* Selected excerpt

════════

Number of dimples on a golf ball

[johnred]

Homework Statement

A golf ball has a diameter of 3cm and a dimple has a diameter of 0.3cm. Give a (reasonable) estimate for the largest number of dimples that can fit on the golf ball. Hint: The number of dimples is lower than 100.

Relevant Equations

Area of the ball = 4*pi*R^2
R=1.5
r=0.15
The area of a dimple is the area of a spherical cap.

The approximate number of dimples is 1/(1-√(1-r^2/R^2))

 

[jedishrfu]

I got 400 by simply dividing the sphere's area by the area of the dimple:

$4\pi R^2 / (\pi r^2) = 4 r^2 / r^2 = 4 * 1.5^2 / 0.15^2 = 400$ dimples

 

[WWGD]

I got 400 by simply dividing the sphere's area by the area of the dimple:

$4\pi R^2 / (\pi r^2) = 4 r^2 / r^2 = 4 * 1.5^2 / 0.15^2 = 400$ dimples

But aren't there parts of the sphere that are not dimpled?

════════

* Information supplied

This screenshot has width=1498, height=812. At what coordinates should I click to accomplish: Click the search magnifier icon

════════

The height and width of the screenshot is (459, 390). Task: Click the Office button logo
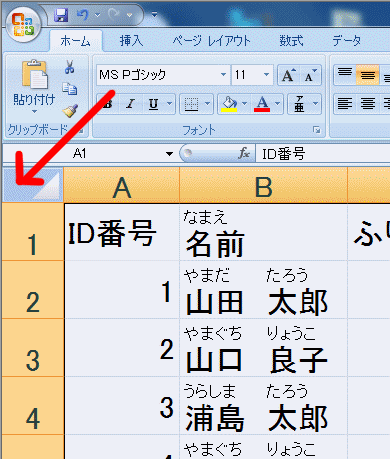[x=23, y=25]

════════

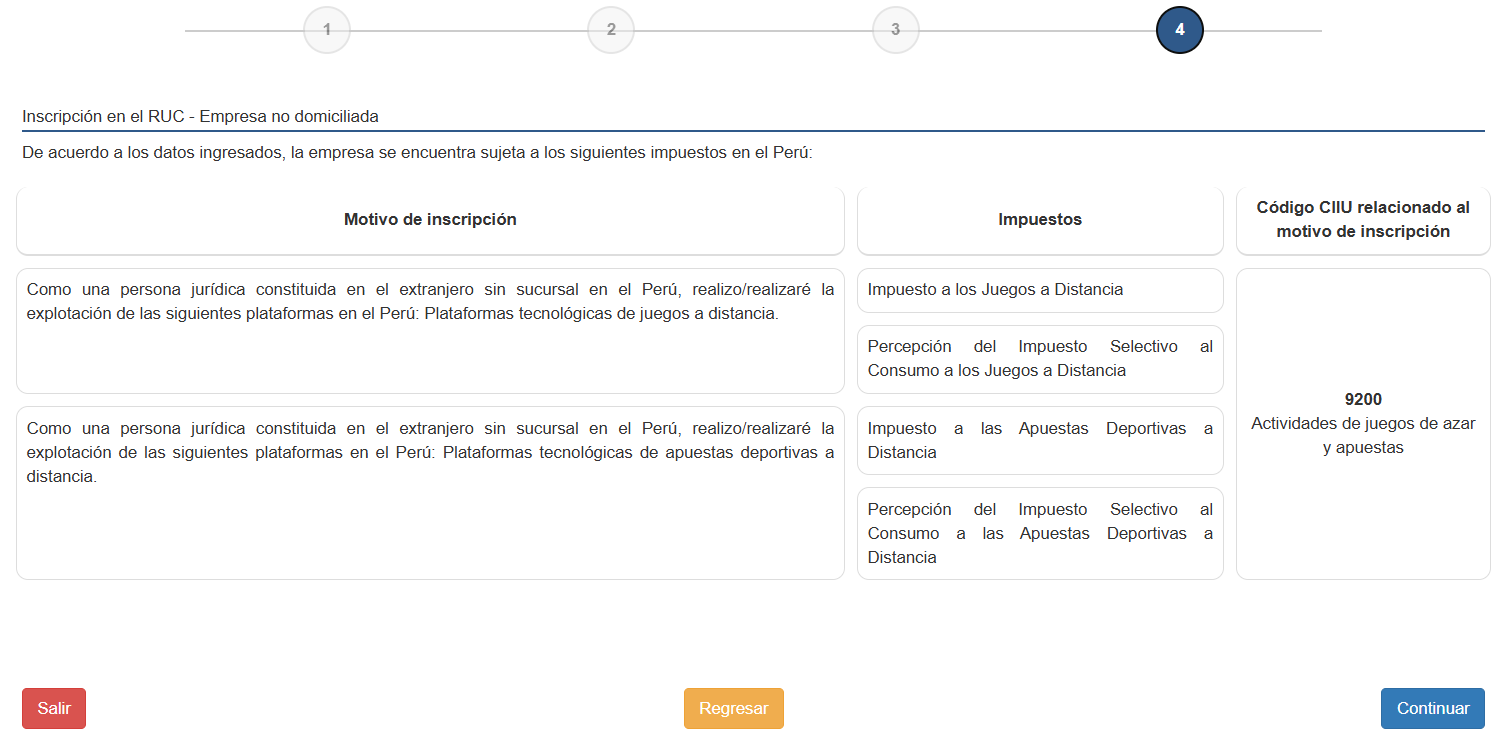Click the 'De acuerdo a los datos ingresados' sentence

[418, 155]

════════

* Tasks to carry out
(a) List the usernames of all posters in the thread on golf ball dimples.
(b) Translate into Spanish the following sentence from the thread on golf ball dimples: "Give a (reasonable) estimate for the largest number of dimples that can fit on the golf ball."
(c) Pick up the thread on golf ball dimples after its final post by writing the next reply.

* Exercise results
(a) johnred, jedishrfu, WWGD

(b) Dé una estimación (razonable) del mayor número de hoyuelos que caben en la pelota de golf.

(c)
 

[jedishrfu]

Quite true, my upper limit is a rough estimate, a finer estimate would consider that And then there’s the bin packing issue and whether the sphere can be completely covered with dimples that touch one another.

 

[WWGD]

Quite true, my upper limit is a rough estimate, a finer estimate would consider that And then there’s the bin packing issue and whether the sphere can be completely covered with dimples that touch one another.

Interesting Combinatorial questions.

 

[haruspex]

To get a lower bound, you could divide the surface into $\frac{\pi R}{2r}$ latitudinal bands of width 2r and calculate how many dimples would fit in each.

 

[johnred]

Quite true, my upper limit is a rough estimate, a finer estimate would consider that And then there’s the bin packing issue and whether the sphere can be completely covered with dimples that touch one another.

Indeed, we are looking for the upper limit.

The ball be completely covered with dimples that touch one another (but never overlap). The problem states that there are overlaps with 100 hemispherical dimples (of diameter 0.15cm). As we want to avoid the overlaps, I assume the number of dimples should be lower than 100. Therefore, there cannot be 400 dimples.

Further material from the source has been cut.